Is he paying maintenance? I assume so seeing as you don't mention it. He obviously only wants to be a father when it's convenient to him, sometimes and I know this seems wrong but when guys like him are paying for their kid they'll want their moneys worth.

OP I'd go speak to a lawyer, he's making every excuse possible not to see the kid, maybe it's time you went for full custody with only supervised visits or something.

I don't know the law in America but in Ireland we wouldn't bother chasing down someone to be a parent, we go to court and we get them to officially set dates he can see the kid, if he doesn't bother on those dates for whatever shit excuse, I'd personally go for full custody and remove his rights altogether.

Can't have a father who just comes in and out of a kids life when he feels like it or treats it like a chore. I don't know this guy but I'd seriously question what he's like when he actually has the child, maybe he just throws it in front of the TV and goes off and does his own thing.

OP have you spoken to his mother about this? Or his parents? Do his family see your child?
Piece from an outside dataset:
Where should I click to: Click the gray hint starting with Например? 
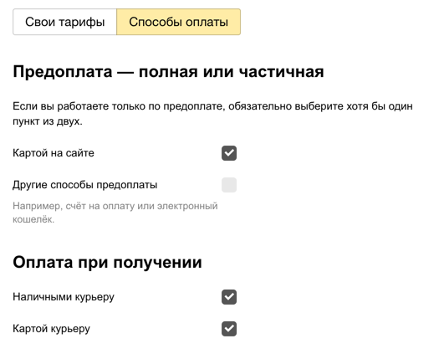tap(115, 213)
I'd send another email and tell him it's time to get lawyers involved and have the court appoint set visitation. You're not going to allow him to flake on his fatherly duties, he either steps up or he loses his rights. Again in Ireland we can do that. I'm not sure how it works in the US. We can even get the father to pay more maintenance if we can prove he's not stepping up physically, and if he repeatedly shirks taking the kid then the court can and will take his rights away.
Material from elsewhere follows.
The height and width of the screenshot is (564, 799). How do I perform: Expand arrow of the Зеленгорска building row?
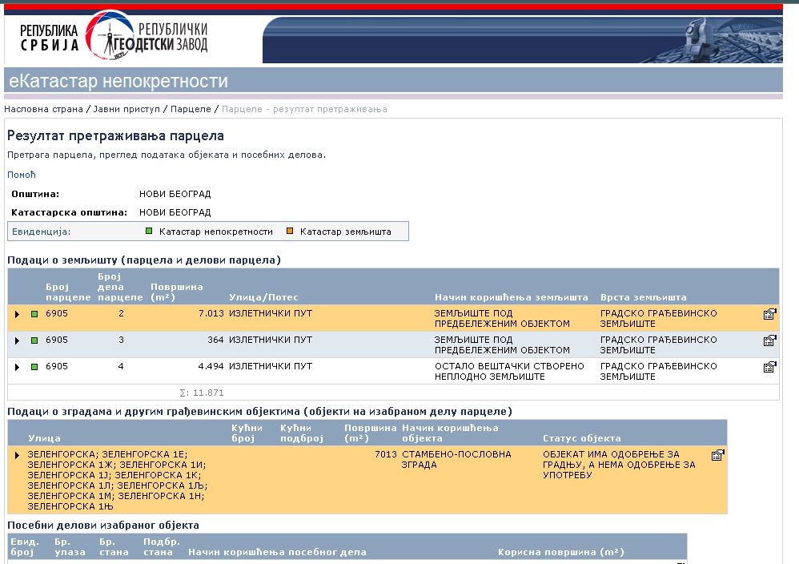point(18,455)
It's all about stability here OP, you really cannot have that child grow up all excited to see their dad only to be let down time and again because he wasn't bothered. Better to have no dad than a person who continually crushes them. It's annoying for you, imagine how hurtful it would be to your kid, do you really want to have constantly explain that daddy does love them but this time he couldn't because...?

Time to get serious with him.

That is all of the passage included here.